Compiler validation via equivalence modulo inputs

https://web.cs.ucdavis.edu/~su/publications/emi.pdf

This is a 2nd approach to finding compiler bugs – the basic idea is to:

  1. Generate random C programs (e.g. using C-Smith)
  2. Execute those programs on random inputs while collecting code coverage
  3. Identify dead-code of the program for those inputs
  4. Arbitrarily mutate that dead-code (in this paper, they just delete dead code) and then re-execute the new program on the same input.

As long as your mutations avoid introducing undefined behavior, any mismatch in steps 2 and 4 are indicative of a bug.

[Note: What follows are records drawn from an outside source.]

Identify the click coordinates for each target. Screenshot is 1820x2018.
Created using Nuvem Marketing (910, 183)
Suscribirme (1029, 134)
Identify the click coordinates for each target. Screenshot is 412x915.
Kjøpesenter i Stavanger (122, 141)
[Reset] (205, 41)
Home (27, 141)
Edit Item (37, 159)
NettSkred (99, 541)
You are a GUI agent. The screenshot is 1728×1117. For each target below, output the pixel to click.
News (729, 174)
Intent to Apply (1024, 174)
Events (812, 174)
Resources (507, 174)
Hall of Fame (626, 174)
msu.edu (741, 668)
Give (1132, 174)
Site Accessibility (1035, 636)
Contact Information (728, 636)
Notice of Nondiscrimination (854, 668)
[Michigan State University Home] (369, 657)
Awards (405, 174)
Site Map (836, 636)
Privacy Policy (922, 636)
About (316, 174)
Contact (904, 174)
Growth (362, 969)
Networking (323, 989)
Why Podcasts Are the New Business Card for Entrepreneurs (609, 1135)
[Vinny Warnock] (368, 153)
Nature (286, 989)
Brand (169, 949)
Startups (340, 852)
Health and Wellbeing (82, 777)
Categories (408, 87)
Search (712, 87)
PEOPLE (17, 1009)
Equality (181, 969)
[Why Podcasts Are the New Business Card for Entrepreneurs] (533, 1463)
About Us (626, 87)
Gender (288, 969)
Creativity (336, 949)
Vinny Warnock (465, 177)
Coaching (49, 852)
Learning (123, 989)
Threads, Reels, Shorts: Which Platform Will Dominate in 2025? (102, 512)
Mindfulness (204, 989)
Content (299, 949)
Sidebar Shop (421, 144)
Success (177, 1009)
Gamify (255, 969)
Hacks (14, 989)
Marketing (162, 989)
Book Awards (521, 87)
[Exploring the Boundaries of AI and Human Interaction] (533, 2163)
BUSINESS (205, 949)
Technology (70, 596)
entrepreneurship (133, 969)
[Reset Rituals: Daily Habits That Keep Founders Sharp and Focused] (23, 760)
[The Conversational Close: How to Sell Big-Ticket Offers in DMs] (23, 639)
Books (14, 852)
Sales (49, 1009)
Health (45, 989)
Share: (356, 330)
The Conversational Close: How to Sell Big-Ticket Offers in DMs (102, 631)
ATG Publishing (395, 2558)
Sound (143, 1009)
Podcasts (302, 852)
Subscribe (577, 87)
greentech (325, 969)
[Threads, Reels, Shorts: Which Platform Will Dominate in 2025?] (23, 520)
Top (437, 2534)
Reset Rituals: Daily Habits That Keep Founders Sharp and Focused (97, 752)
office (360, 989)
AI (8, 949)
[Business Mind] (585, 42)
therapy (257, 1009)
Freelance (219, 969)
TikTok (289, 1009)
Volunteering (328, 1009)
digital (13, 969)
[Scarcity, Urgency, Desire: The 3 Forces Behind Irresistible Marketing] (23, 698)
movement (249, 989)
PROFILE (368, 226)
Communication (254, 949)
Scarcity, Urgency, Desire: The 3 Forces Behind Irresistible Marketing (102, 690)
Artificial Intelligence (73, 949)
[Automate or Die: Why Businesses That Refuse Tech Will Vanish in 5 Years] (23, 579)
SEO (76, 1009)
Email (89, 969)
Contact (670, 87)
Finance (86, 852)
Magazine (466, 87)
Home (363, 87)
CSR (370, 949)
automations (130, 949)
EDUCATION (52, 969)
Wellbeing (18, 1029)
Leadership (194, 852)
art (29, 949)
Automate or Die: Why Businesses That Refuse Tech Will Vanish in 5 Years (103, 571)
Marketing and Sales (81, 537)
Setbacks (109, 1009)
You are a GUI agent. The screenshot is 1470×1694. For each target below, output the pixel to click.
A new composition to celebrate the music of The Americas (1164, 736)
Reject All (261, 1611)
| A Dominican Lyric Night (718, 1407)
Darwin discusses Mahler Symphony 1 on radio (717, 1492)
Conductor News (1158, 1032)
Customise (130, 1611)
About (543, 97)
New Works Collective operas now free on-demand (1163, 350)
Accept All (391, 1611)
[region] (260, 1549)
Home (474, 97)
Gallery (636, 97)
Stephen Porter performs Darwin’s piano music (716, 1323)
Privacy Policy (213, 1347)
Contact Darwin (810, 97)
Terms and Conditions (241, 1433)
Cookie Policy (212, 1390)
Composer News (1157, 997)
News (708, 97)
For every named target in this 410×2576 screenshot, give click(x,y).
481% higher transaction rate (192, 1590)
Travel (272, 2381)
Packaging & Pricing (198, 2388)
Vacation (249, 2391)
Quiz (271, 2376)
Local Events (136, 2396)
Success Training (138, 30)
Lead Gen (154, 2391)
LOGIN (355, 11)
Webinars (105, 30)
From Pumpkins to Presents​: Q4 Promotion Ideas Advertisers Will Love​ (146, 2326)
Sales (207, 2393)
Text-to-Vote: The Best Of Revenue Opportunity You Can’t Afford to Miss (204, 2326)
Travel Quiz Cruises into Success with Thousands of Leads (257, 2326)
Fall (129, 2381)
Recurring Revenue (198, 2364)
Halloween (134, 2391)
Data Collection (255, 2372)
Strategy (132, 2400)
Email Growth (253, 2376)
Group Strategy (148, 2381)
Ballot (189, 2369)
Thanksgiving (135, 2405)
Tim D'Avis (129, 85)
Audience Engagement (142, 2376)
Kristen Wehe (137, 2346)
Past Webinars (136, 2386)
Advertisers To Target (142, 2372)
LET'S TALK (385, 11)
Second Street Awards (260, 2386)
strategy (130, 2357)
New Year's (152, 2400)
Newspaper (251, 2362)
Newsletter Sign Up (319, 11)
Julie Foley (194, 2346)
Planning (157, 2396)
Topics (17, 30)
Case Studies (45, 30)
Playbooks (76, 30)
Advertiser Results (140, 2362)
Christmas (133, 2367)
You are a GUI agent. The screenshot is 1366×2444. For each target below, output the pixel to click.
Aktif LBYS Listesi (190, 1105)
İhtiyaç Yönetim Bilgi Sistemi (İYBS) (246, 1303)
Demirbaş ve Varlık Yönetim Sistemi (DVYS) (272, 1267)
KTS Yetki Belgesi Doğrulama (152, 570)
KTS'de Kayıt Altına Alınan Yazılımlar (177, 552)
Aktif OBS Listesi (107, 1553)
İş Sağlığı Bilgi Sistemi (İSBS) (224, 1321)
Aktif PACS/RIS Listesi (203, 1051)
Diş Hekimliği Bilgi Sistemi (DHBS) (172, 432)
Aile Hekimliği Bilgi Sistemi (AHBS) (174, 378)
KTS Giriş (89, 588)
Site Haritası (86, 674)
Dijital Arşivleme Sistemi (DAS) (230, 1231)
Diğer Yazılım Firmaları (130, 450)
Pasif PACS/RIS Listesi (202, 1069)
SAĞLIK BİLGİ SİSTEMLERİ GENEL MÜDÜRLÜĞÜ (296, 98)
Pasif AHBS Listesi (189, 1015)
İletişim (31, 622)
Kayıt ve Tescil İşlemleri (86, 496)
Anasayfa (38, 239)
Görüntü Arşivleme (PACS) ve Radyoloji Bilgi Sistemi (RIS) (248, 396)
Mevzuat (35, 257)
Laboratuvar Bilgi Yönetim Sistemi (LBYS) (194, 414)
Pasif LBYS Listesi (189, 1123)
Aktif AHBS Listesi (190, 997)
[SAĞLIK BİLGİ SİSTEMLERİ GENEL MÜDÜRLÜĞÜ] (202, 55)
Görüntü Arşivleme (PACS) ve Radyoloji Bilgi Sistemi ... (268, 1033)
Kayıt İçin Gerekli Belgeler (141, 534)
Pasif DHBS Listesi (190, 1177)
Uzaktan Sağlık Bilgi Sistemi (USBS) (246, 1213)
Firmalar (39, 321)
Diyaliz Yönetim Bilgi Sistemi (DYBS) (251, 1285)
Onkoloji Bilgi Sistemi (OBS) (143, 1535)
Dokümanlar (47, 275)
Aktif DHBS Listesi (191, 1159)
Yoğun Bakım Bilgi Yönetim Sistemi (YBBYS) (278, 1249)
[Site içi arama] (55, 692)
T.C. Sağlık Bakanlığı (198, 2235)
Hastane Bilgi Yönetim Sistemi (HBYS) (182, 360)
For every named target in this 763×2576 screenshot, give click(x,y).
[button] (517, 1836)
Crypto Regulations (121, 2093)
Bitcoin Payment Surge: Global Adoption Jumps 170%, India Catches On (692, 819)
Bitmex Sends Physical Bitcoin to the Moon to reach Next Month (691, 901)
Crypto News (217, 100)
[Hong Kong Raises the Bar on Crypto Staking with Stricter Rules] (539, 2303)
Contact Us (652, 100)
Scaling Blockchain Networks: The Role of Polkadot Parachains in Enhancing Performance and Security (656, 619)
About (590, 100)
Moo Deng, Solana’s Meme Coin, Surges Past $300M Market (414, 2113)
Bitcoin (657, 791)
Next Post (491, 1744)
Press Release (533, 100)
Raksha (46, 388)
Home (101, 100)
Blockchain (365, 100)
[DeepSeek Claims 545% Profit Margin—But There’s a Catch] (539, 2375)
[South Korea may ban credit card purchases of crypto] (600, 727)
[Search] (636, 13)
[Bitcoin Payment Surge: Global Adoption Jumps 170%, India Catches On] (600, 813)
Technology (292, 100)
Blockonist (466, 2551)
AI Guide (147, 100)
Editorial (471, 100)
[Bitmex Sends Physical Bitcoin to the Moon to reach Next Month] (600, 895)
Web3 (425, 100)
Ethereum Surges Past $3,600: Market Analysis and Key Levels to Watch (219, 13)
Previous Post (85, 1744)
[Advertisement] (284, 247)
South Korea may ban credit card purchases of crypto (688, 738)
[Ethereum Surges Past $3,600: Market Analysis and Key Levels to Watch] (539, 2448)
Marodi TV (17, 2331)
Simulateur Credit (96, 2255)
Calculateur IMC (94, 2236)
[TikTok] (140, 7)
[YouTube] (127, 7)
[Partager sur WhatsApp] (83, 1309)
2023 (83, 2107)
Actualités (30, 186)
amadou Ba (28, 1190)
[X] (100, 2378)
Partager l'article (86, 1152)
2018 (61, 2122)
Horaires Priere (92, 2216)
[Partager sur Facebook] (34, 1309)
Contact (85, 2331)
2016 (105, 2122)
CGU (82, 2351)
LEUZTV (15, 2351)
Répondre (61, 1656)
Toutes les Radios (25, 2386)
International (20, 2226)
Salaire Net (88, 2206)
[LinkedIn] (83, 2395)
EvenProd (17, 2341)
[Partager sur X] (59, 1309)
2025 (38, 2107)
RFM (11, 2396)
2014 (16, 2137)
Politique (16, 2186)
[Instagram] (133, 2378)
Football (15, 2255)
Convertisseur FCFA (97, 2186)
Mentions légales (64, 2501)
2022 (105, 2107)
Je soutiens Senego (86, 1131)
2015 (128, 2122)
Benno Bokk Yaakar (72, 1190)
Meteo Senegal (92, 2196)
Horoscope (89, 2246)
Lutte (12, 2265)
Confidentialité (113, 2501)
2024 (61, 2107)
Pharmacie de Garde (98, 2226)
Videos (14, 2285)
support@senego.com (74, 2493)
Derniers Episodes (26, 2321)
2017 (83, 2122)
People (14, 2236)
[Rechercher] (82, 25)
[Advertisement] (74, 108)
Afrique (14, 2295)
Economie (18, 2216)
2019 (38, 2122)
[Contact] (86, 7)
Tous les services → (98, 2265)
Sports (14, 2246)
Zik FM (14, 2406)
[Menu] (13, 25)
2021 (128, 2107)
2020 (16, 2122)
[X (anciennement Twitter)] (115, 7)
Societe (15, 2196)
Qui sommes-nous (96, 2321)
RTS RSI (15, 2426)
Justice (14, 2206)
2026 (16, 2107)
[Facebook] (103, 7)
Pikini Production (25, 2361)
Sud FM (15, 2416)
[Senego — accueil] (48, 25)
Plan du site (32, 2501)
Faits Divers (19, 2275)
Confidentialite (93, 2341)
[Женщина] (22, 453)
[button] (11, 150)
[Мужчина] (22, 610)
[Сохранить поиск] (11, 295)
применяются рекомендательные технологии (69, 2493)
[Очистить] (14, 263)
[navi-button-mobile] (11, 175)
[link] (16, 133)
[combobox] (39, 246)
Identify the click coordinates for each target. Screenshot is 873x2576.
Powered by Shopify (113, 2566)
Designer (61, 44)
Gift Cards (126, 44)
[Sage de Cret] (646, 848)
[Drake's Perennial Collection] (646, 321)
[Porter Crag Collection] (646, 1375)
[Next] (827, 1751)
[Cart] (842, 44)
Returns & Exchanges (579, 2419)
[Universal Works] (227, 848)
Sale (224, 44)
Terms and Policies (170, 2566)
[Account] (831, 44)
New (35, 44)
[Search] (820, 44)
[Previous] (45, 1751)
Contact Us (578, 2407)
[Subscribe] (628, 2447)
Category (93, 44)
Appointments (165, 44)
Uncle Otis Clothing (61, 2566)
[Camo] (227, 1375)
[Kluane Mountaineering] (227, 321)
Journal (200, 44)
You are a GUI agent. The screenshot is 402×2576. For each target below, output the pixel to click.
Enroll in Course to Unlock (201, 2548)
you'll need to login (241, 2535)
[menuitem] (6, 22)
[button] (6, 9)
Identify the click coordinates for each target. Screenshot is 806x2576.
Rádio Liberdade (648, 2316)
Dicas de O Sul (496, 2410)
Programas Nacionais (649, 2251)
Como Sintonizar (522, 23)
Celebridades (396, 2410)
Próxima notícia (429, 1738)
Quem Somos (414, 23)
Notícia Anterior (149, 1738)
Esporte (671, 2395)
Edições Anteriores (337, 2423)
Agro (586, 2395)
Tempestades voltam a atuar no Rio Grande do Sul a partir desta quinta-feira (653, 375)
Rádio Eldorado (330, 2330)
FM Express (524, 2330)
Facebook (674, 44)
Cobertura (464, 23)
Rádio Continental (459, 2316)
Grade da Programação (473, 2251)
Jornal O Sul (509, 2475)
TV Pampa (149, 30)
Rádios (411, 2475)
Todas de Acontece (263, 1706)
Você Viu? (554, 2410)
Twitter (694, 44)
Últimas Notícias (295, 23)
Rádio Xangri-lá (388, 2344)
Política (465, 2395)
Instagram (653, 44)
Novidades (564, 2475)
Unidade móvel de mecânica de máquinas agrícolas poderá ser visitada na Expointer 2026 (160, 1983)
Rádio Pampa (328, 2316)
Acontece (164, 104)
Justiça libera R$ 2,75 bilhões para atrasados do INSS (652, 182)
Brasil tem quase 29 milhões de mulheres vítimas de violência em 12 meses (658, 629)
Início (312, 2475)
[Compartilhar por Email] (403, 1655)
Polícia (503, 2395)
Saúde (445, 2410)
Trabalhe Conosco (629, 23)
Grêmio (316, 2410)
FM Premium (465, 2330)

I think this was a fairly clever idea, but found the paper itself to be weirdly obfuscated and unclear. They spent a lot of time with formal definitions that IMO really weren’t necessary and didn’t contribute much.

Using Lightweight Formal Methods to Validate a Key-Value Storage Node in Amazon S3

https://dl.acm.org/doi/10.1145/3477132.3483540

A nice experience report about how Amazon tests S3 about how they used property based testing + fault injection to better test S3. It was fun to read, but nothing really stood out to me as particularly novel (a lot of it just seemed like straightforward property based testing against a known oracle). I think the most interesting thing was the degree to which they used “default” random test case generators and minimization heuristics – the fact that those worked out so well is another good evidence that they’re pretty well-tuned at this point.

I did find the title slightly amusing – as someone who does a ton of property based tests at work, I have never described it as a “lightweight formal method”, but maybe I should start!